» Short problem 1
Reproduce the portion of the article on turning a liar into an honest person that begins at the words "Now, before I" and stops after the words "doing something bad.".
» Short problem 2
In the article on turning a liar into an honest person, what is the one simple reason most liars lie?
» Short problem 3
How would the article on turning a liar into an honest person continue? Write the next part, starting after its final sentence.

» Document section
Turning a Liar into an Honest Person

turning a liar into an honest person

Have you ever struggled with knowing whether or not someone is telling you the truth? It can be difficult to know how to connect with someone when you don’t know which way is up. If you’re interested in turning a liar into an honest person, I know a trick that can help, and it’s one that is promoted by one of the most renowned success gurus of our time.

Millions of Fans

Brian Tracy has spoken to millions of people. He has written over 70 books and has been a best seller many times over. The number of people who come to Brian Tracy for advice is literally millions.

As most parents do, he struggled with how to approach parenting in various ways. One was in making sure his kids were being honest with him. He’s not alone.

It’s challenging as a parent to do what’s best for our kids when we don’t know what’s going on. It can be difficult in relationships too. Turning a liar into an honest person isn’t easy, but Brian Tracy found a trick, and it was one a friend of mine employed in a relationship with a new girlfriend.

A Self-Professed Liar

When my friend started this relationship, she knew that he told the truth. She also told him that she would lie for various reasons, the open honesty about it somewhat out of the norm for her.

As time progressed, she found she lied less and less. She also never lied with him. Eventually, she found it difficult even to tell little white lies.

So what was his secret for turning a liar into an honest person? What did Brian Tracy do to lead his kids to honesty?

Something very simple.

Turning a Liar into an Honest Person

Now, before I continue, I want to say that this may not always work. There are various reasons people do what they do and some people have deep-seated, pathological drives to lie. In other words I’m not saying that this will make every liar turn honest, but what I am saying is if there is any way to make a liar turn honest, this is it.

To understand the trick for turning a liar into an honest person, you simply need to know what makes a liar lie. Most liars lie for one simple reason: they feel judged. They don’t want people to know that they are imperfect or they don’t want to hurt someone or they don’t want to feel bad for doing something bad.

» Information shown
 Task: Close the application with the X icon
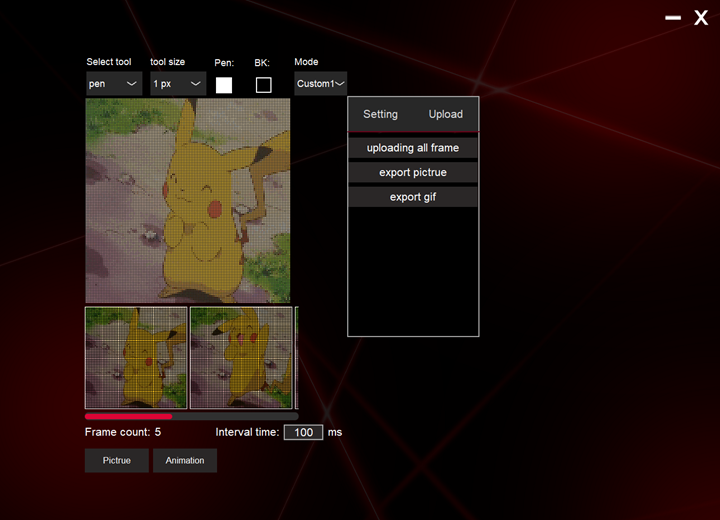pyautogui.click(x=701, y=18)
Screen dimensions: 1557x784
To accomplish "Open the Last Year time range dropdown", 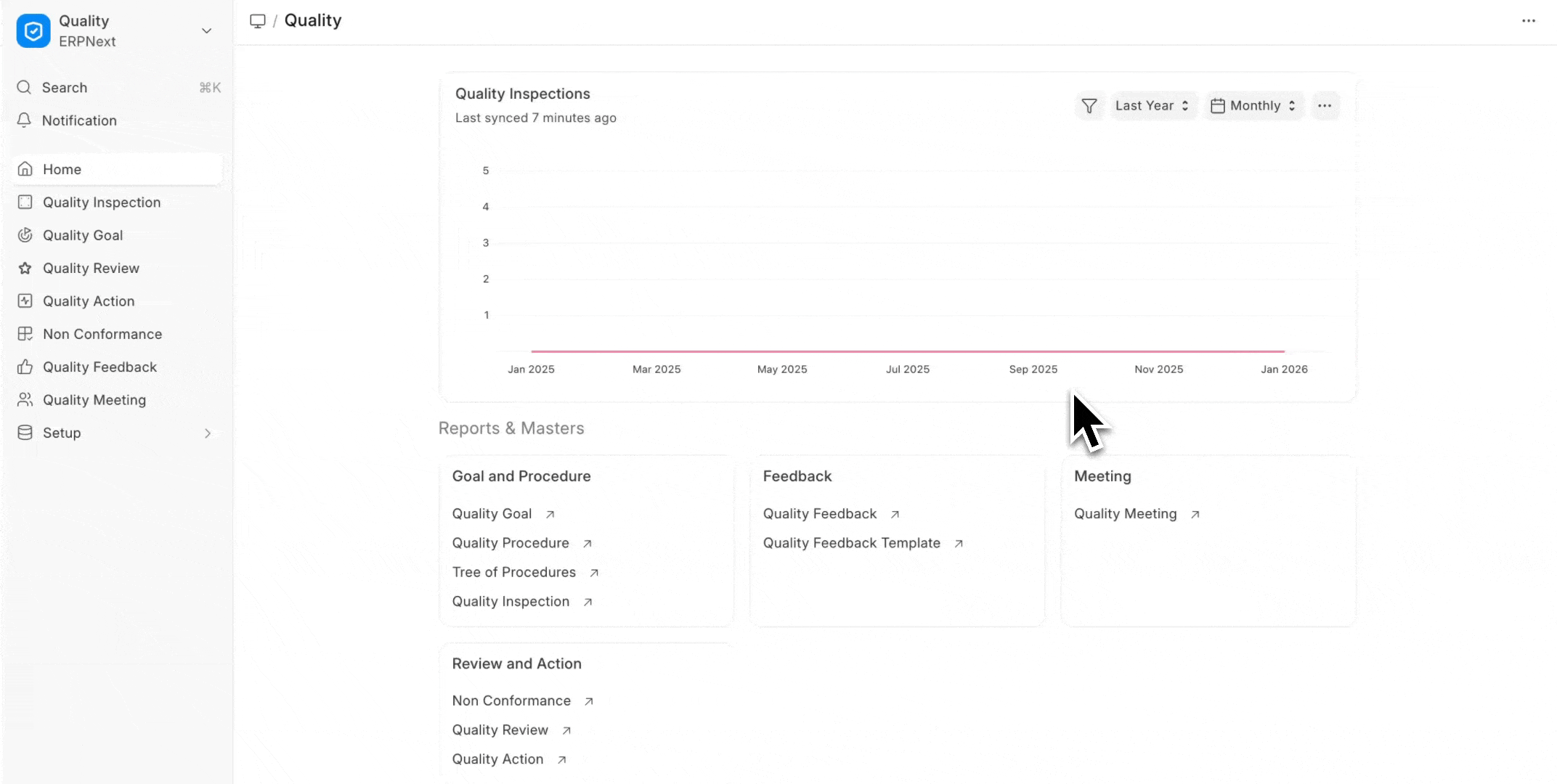I will [1151, 106].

» Task response 1
Now, before I continue, I want to say that this may not always work. There are various reasons people do what they do and some people have deep-seated, pathological drives to lie. In other words I’m not saying that this will make every liar turn honest, but what I am saying is if there is any way to make a liar turn honest, this is it.

To understand the trick for turning a liar into an honest person, you simply need to know what makes a liar lie. Most liars lie for one simple reason: they feel judged. They don’t want people to know that they are imperfect or they don’t want to hurt someone or they don’t want to feel bad for doing something bad.

» Task response 2
They feel judged.

» Task response 3
Brian Tracy made a deal with his kids: they would never be punished for telling the truth. My friend had an unspoken commitment to his girlfriend: he wouldn’t look down on her or belittle her for things she had done. In fact, he was often comforting and reassuring. Why would you lie about something when you can be honest and receive comfort and reassurance?

There are different reasons people lie, but the biggest is the fear of judgment. If people don’t fear judgment or reprisal, they often have little reason to lie. At the same time telling the truth has the possibility of feeling heard, valued, and accepted. Telling the truth becomes the path of least resistance.

God’s Honest Truth

There are different reasons people lie and different types of people who lie. Sure, there are some people that will lie for nefarious reasons and there are some reasons people will lie even if they don’t feel judged.

But for a vast majority of people and a wide variety of situations, lying doesn’t have to be the go-to. You can remove the incentive simply by showing that telling the truth will be much more rewarding.

Accepting people as they are, loving them always, and providing encouragement even when they fail is not only the path for turning a liar into an honest person, it’s the way to make your own life more rewarding and fulfilling.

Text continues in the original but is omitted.